- TO DO
Find the line containing "You are a GUI" in the listing below; reproduce it and every line after, exactly. Skip pictures.

════════

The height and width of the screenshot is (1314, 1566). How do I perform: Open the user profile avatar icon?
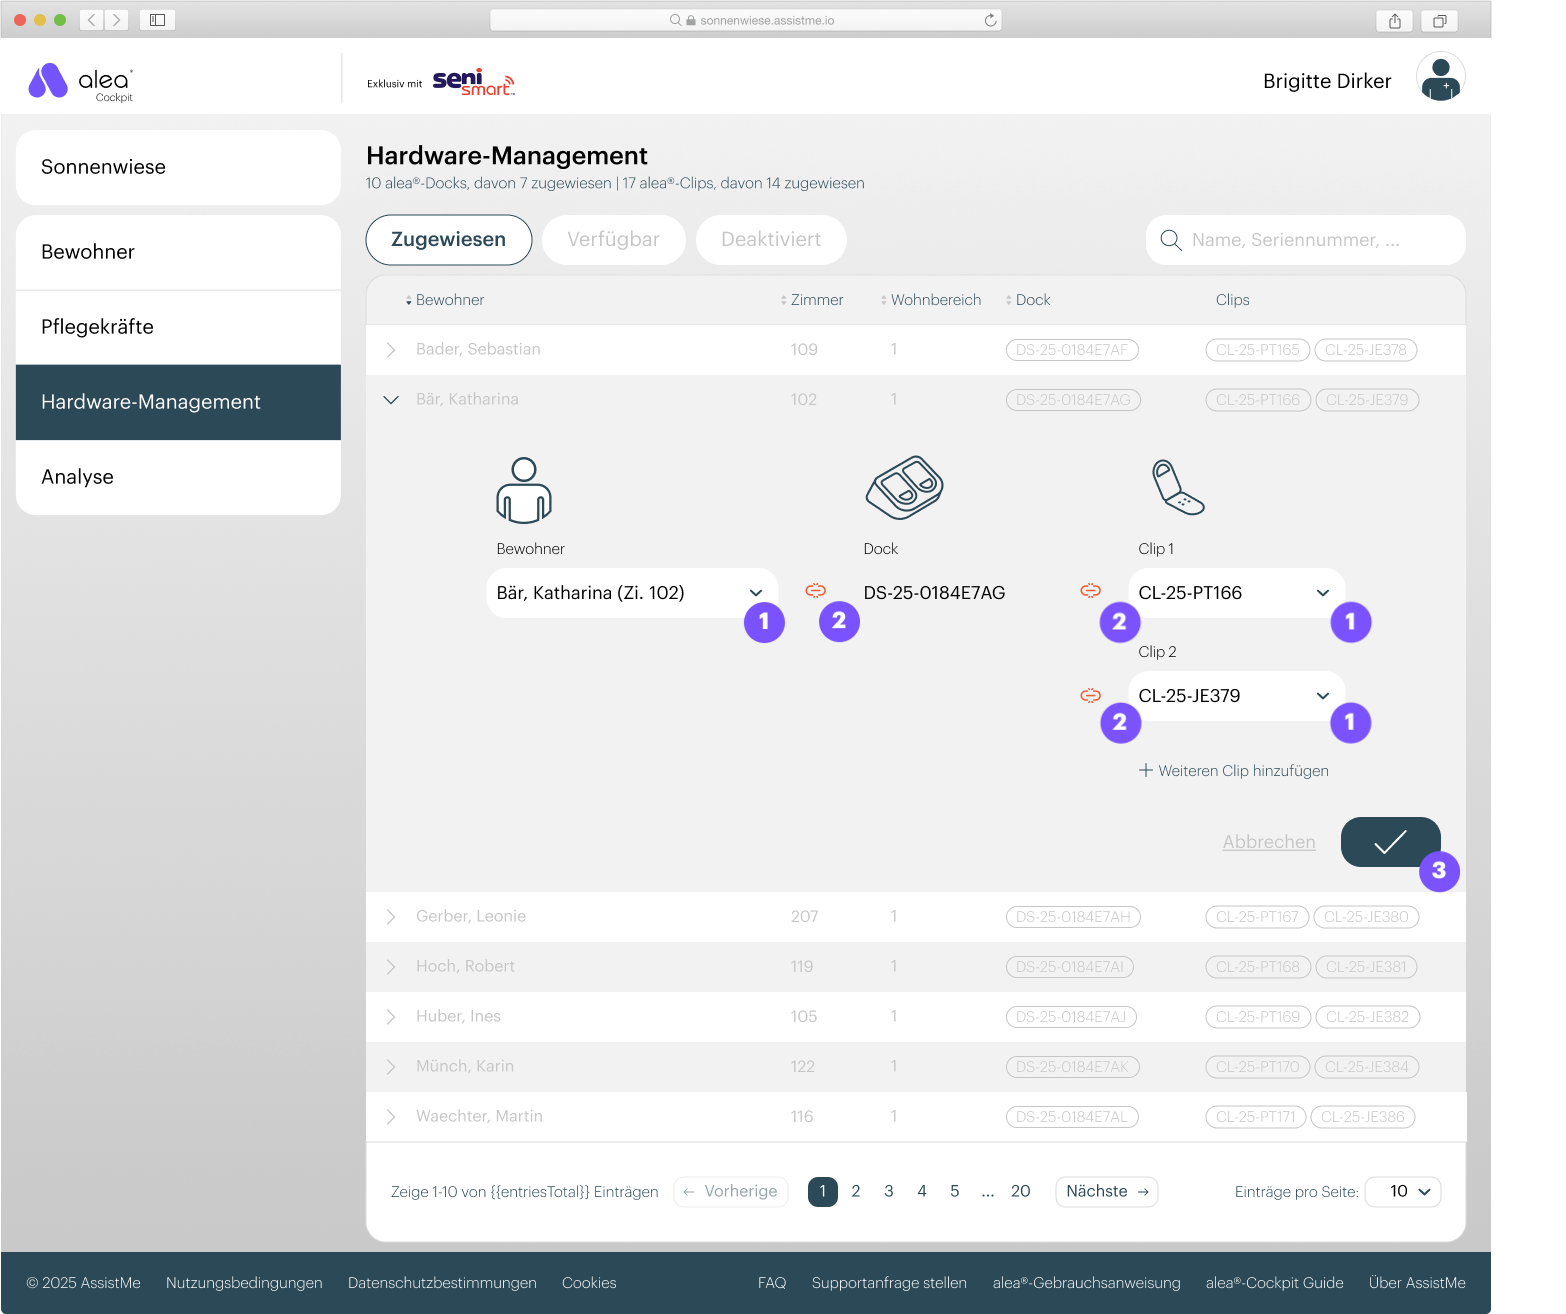pyautogui.click(x=1440, y=79)
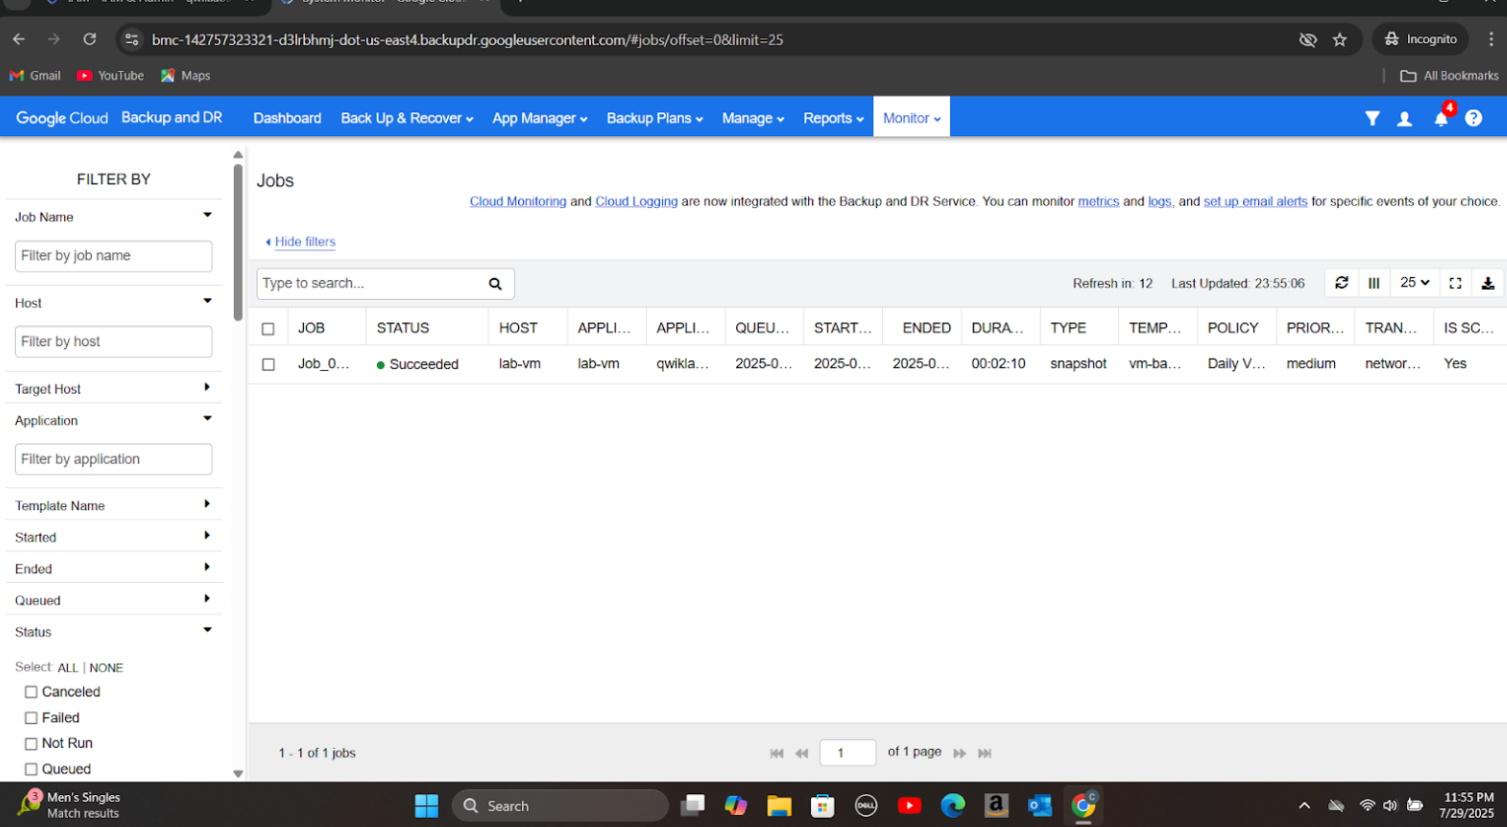Viewport: 1507px width, 827px height.
Task: Open the user account icon
Action: (1404, 119)
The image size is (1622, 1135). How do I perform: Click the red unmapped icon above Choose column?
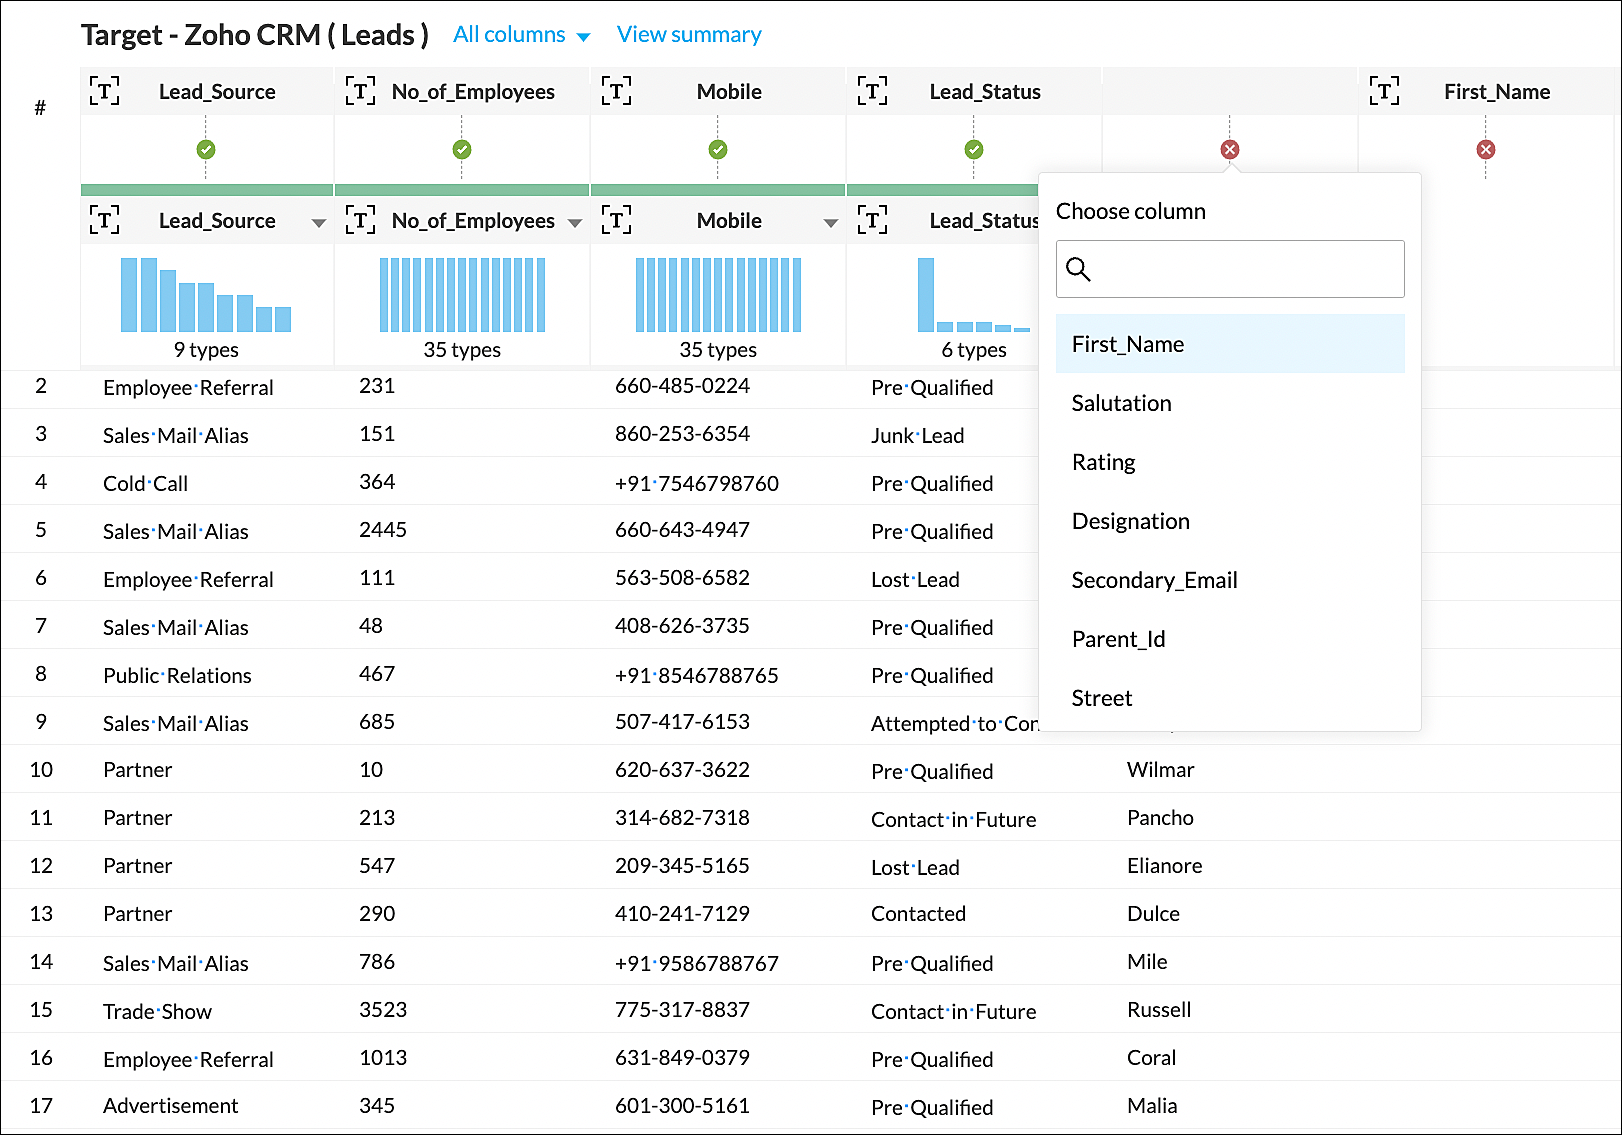click(x=1230, y=149)

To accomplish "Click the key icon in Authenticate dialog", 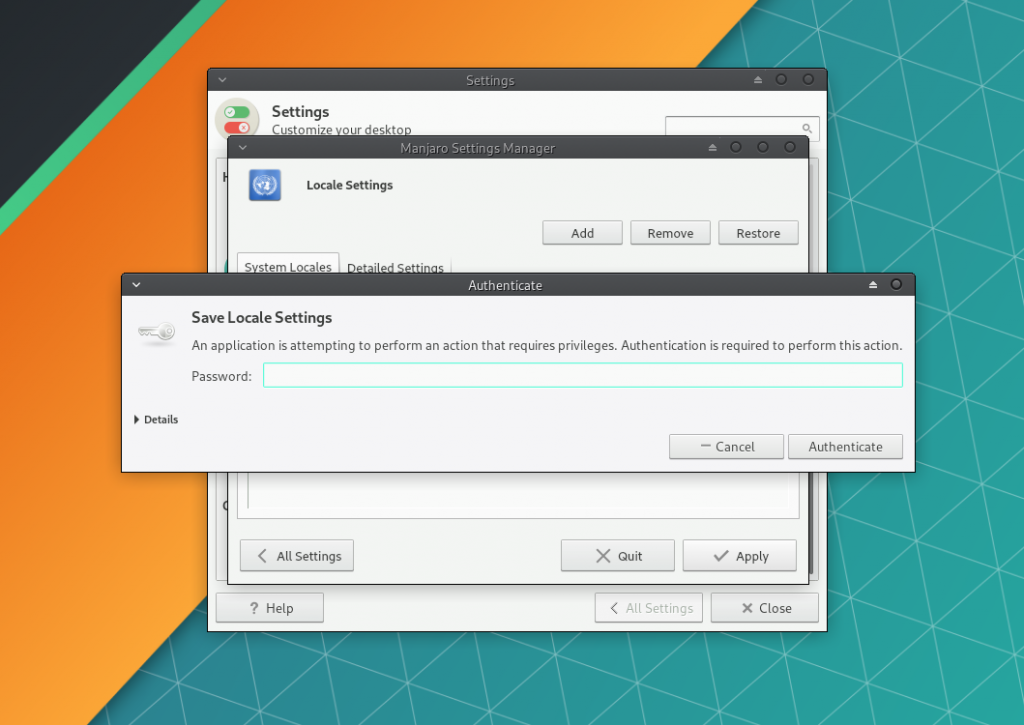I will pyautogui.click(x=157, y=333).
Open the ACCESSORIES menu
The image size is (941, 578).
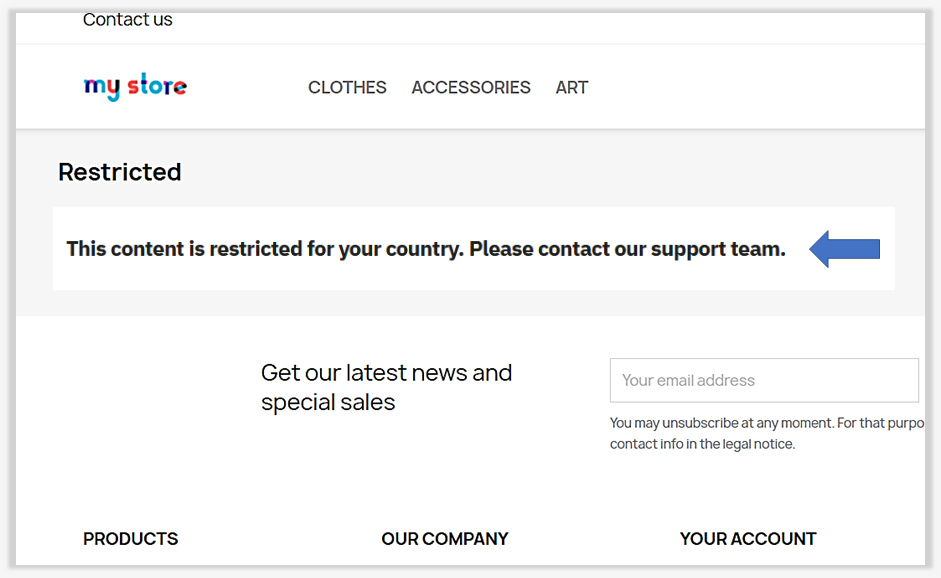pyautogui.click(x=471, y=88)
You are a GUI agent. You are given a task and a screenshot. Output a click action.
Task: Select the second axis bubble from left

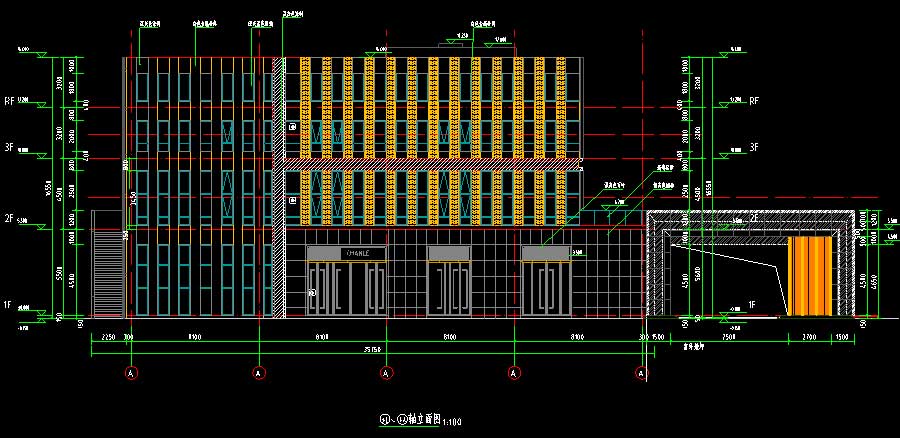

════════

- EXERCISE RESULT
You are a GUI agent. You are given a task and a screenshot. Output a click action.
Task: Select the second axis bubble from left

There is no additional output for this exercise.